Discussion Post: Beta and Capital Budgeting
Part A: Beta
Visit the following web site or other websites:
Yahoo Finance
a) Search for the beta of your company (Wendy's)
b) In addition, find the beta of 3 different companies within the same industry as your company (Wendy's).
c) Explain to your classmates what beta means and how it can be used for managerial and/or investment decision
d) Why do you think the beta of your company and those of the 3 companies you found are different from each other? Provide as much information as you can and be specific.
Part B: Capital Budgeting
Before you respond to Part 2 of discussion 6 review the following information on Capital Budgeting Techniques
Capital Budgeting Decision Methods
CAPITAL BUDGETING (PRINCIPLES & TECHNIQUES)
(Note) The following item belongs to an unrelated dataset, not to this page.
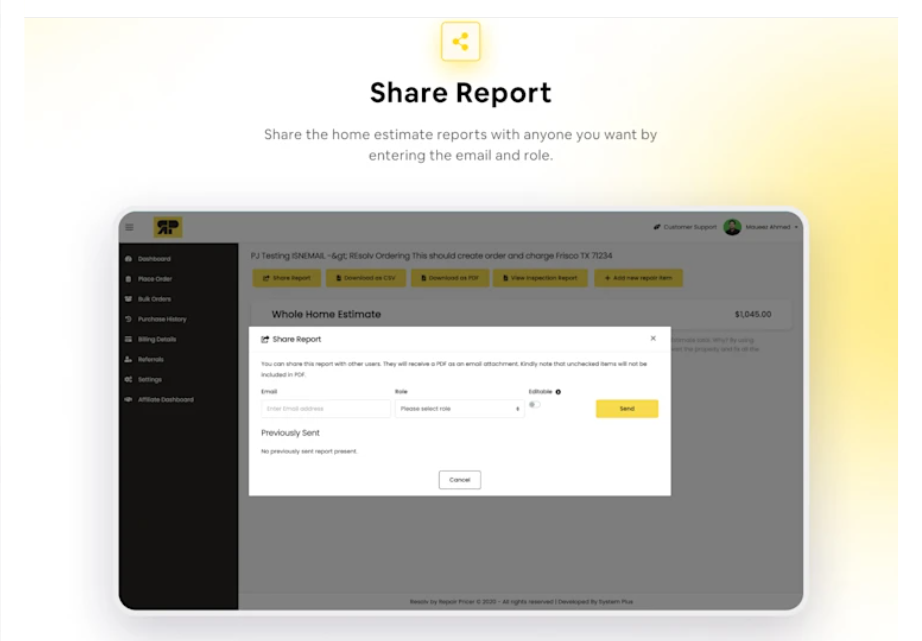This screenshot has height=641, width=922.
Task: Open Affiliate Dashboard from the sidebar
Action: coord(165,399)
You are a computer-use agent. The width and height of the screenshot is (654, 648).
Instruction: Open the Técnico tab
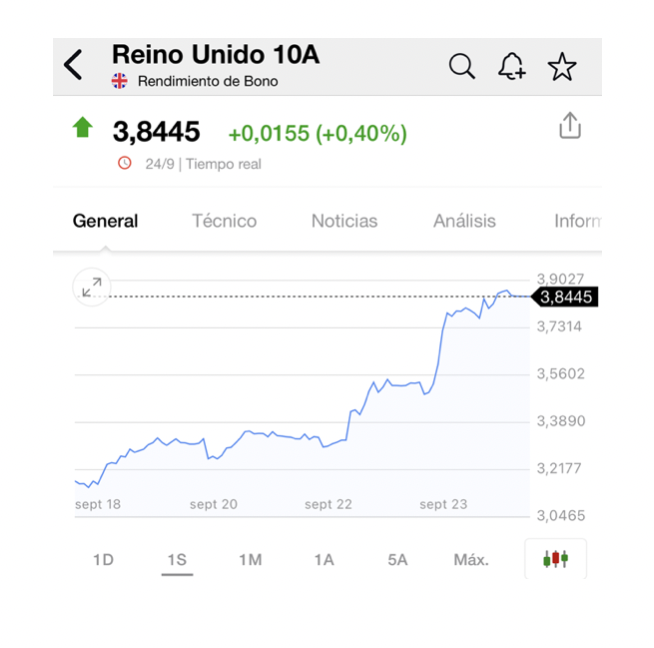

To avoid damaging its market value, each company must use the correct discount rate to evaluate its projects. Review and discuss the following:
a) Compare and contrast the internal rate of return approach to the net present value approach. Which is better? Support your answer with well-reasoned arguments and examples.
b) Is the ultimate goal of most companies--maximizing the wealth of the owners for whom the firm is being operated--ethical? Why or why not?
c) Why might ethical companies benefit from a lower cost of capital than less ethical companies?
The response must include a reference list. Using Times New Roman 12 pnt font, double-space, one-inch margins, and APA style of writing and citations.